***** Text segment
In many ways, this move feels like Groundhog Day. We’re in the midst of having to decide whether to delay our wedding for the second time now (originally planned for September 2020, moved to May 2021, and now potentially shunted along to October.) We’ll probably call up the same Russian men, because they did a good job and probably need the cash. The only thing that’s vastly changed is the market pricing – and boy, has that changed.
At the beginning of 2020, we went to viewings packed elbow-to-elbow with New Yorkers desperate to spend upwards of $2,000 per month on a 300sq-ft room with a small bathroom attached. We put in applications on the spot, forking out for extortionate “application fees” and dealing with estate agents who told us they were only taking people who could move “within the next three days”. We realised pretty quickly that if we didn’t want to live somewhere where people advised us “it’s good to keep a gun, just in case”, we’d have to accept that we couldn’t stretch to a one-bed. Our “nice-to-haves” included a bedroom, a bathtub, space for a sofa, room for our cat’s stand-up scratching post, and confirmation of no recent cockroach infestations; one by one, they all had to be taken off the list. We abandoned our sofa on the side of the road with a “NO BEDBUGS” sign when it became obvious it wouldn’t fit anywhere into the new pad (someone else arrived with their own van and took it off to a new home within a couple of hours.)
**********
***** Recorded information
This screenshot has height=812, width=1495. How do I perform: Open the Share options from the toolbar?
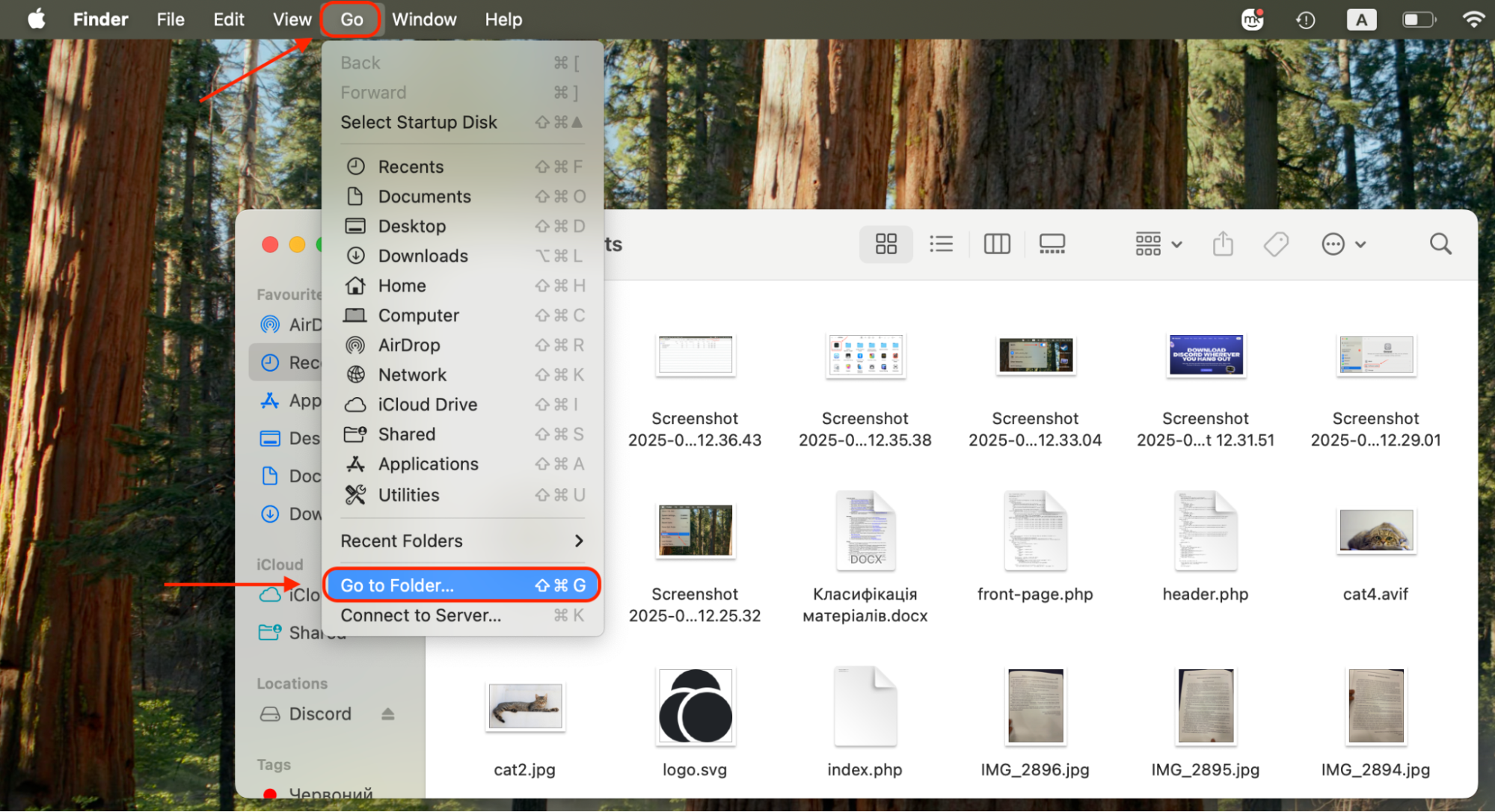click(1223, 244)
**********
**Set tasks**
1: In the apartment-hunting text, for what month and year was the wedding originally planned?
2: Quote the stretch of the apartment-hunting text from "In many ways, this" through "has that changed.".
The lines above can be left aside.

**Problem solutions**
1: September 2020.

2:
In many ways, this move feels like Groundhog Day. We’re in the midst of having to decide whether to delay our wedding for the second time now (originally planned for September 2020, moved to May 2021, and now potentially shunted along to October.) We’ll probably call up the same Russian men, because they did a good job and probably need the cash. The only thing that’s vastly changed is the market pricing – and boy, has that changed.